The four inch compacted snow base is a requirement before the trails can be groomed. There is a stipulation in land leases that the trails run on that there be the four inch base to protect the ground that the trails run over from damages that the snowmobile track may cause.
Meetings for the Moonlighters are once a month seasonally from October to April. The Trailblazers meet on an as needed basis. Trail signing, grooming updates, any issues and snowmobile ride events are the major subjects at the meetings. Trying to gain new members to help volunteer effort is very important to both clubs as membership is in decline.
“We are always looking for new members, even if a business would like to become an associate member we are very grateful” Bata stated.

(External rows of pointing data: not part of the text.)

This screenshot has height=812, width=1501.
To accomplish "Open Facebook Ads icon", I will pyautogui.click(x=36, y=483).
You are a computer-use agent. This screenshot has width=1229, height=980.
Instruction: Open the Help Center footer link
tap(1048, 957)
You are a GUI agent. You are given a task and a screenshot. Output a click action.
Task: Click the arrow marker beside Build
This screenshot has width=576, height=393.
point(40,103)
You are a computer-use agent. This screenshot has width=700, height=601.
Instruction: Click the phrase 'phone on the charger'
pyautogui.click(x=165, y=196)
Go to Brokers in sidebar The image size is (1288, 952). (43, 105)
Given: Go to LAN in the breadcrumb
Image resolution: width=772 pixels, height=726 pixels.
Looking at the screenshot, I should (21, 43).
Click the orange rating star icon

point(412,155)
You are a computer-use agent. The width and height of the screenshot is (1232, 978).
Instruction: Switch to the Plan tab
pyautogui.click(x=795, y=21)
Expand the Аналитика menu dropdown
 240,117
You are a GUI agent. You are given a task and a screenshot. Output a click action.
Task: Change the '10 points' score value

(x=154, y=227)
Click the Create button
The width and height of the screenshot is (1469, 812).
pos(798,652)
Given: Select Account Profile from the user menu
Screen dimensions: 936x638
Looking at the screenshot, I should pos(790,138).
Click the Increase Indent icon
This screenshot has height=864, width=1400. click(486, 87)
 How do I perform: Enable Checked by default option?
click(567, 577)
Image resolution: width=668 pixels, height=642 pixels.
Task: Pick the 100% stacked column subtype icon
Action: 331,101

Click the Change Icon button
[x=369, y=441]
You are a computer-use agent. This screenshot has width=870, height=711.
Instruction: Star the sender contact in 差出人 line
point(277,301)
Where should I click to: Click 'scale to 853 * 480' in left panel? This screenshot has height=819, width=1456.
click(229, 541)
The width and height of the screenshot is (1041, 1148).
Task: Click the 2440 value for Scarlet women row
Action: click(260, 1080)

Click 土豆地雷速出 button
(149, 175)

With any recreational activity the issue of safety is always a concern. Snowmobilers ages 12 and older must possess a Snowmobile Safety Certification or a driver’s license to legally operate on public land, including ditches and state snowmobile trails. It should be noted that Snowmobile ND encourages all snowmobilers to take the Snowmobile Safety Certification even if they do have a driver’s license.
“I would say we definitely have less snow than average so far but have seen other years like this as well. Last year we started grooming trails January 7 and groomed well into March” Bata stated.
Bata explained how large amounts of snow for snowmobiling have substantial positive effects to the local economy.
“Many years our area of the state has the most snow which draws people in from around the state. This helps the local hotels, bars, restaurants, and gas stations” Bata said.
These are statistics gathered on behalf of Snowmobile North Dakota:
• The average snowmobiler spends $4,000 each year on snowmobile related recreation
• ND snowmobilers spend seven nights/year in a lodge or hotel to enjoy the recreation
• ND snowmobilers spend over $800 annually on parts, gear, and apparel
• ND snowmobilers travel costs exceed over $1,200 annually
• The economic impact of snowmobiling in the United States is $26 billion
While those who don’t like the amount of snow the area has received grumble about the recent snowfall, snowmobilers will keep hoping for more snow so that the upcoming snowmobile events will have a great turnout.
The Mount Carmel Moonlighters, as well as the Nekoma Trailblazers are hoping to hold a vintage snowmobile show and ride in early March if the snow forecast allows.
The annual Snowfest Ride, which is a state event with riders coming from all over, will be held in Edinburg on February 21. There are tickets available for cash prizes. If you have questions about this ride contact Corey Balsdon at 701-256-0220.